### The records

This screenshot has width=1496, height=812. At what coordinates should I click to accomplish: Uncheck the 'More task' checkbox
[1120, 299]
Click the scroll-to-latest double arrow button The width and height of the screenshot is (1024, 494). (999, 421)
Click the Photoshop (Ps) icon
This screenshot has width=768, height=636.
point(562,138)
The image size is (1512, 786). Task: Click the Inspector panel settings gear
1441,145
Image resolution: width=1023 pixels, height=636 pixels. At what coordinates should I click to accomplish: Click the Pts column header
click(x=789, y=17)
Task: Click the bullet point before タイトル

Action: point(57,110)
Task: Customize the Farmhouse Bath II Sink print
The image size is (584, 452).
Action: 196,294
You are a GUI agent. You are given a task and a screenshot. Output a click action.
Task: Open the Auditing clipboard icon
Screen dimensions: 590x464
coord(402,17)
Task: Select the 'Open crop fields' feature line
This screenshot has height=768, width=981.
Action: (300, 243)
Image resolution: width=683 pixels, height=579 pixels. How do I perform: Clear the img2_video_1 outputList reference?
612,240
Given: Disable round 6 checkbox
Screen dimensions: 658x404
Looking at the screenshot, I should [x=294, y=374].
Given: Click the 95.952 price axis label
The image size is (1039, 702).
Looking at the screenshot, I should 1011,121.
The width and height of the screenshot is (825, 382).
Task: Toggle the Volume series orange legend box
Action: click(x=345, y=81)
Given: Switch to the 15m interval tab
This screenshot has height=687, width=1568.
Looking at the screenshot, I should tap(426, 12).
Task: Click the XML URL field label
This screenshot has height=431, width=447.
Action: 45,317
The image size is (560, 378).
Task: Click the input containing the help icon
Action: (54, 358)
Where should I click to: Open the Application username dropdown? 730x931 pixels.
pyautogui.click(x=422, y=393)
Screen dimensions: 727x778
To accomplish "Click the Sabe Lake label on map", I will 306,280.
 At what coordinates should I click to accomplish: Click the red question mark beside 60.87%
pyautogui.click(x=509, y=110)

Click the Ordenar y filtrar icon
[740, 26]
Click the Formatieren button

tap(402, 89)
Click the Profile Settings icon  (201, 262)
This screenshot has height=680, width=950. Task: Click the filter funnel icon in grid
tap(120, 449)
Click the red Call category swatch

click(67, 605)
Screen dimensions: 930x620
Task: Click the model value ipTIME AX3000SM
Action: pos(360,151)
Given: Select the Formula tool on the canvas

######

When the material above has been read, copy all of it exactly.

Solution to the exercise:
This screenshot has width=1496, height=812. At what coordinates should I click to accomplish: Uncheck the 'More task' checkbox
[1120, 299]
Click the scroll-to-latest double arrow button The width and height of the screenshot is (1024, 494). (999, 421)
Click the Photoshop (Ps) icon
This screenshot has width=768, height=636.
point(562,138)
The image size is (1512, 786). Task: Click the Inspector panel settings gear
1441,145
Image resolution: width=1023 pixels, height=636 pixels. At what coordinates should I click to accomplish: Click the Pts column header
click(x=789, y=17)
Task: Click the bullet point before タイトル

Action: point(57,110)
Task: Customize the Farmhouse Bath II Sink print
The image size is (584, 452).
Action: 196,294
You are a GUI agent. You are given a task and a screenshot. Output a click action.
Task: Open the Auditing clipboard icon
Screen dimensions: 590x464
coord(402,17)
Task: Select the 'Open crop fields' feature line
This screenshot has height=768, width=981.
Action: (300, 243)
Image resolution: width=683 pixels, height=579 pixels. How do I perform: Clear the img2_video_1 outputList reference?
612,240
Given: Disable round 6 checkbox
Screen dimensions: 658x404
Looking at the screenshot, I should [x=294, y=374].
Given: Click the 95.952 price axis label
The image size is (1039, 702).
Looking at the screenshot, I should 1011,121.
The width and height of the screenshot is (825, 382).
Task: Toggle the Volume series orange legend box
Action: click(x=345, y=81)
Given: Switch to the 15m interval tab
This screenshot has height=687, width=1568.
Looking at the screenshot, I should tap(426, 12).
Task: Click the XML URL field label
This screenshot has height=431, width=447.
Action: 45,317
The image size is (560, 378).
Task: Click the input containing the help icon
Action: (54, 358)
Where should I click to: Open the Application username dropdown? 730x931 pixels.
pyautogui.click(x=422, y=393)
Screen dimensions: 727x778
To accomplish "Click the Sabe Lake label on map", I will 306,280.
 At what coordinates should I click to accomplish: Click the red question mark beside 60.87%
pyautogui.click(x=509, y=110)

Click the Ordenar y filtrar icon
[740, 26]
Click the Formatieren button

tap(402, 89)
Click the Profile Settings icon  (201, 262)
This screenshot has height=680, width=950. Task: Click the filter funnel icon in grid
tap(120, 449)
Click the red Call category swatch

click(67, 605)
Screen dimensions: 930x620
Task: Click the model value ipTIME AX3000SM
Action: pos(360,151)
Given: Select the Formula tool on the canvas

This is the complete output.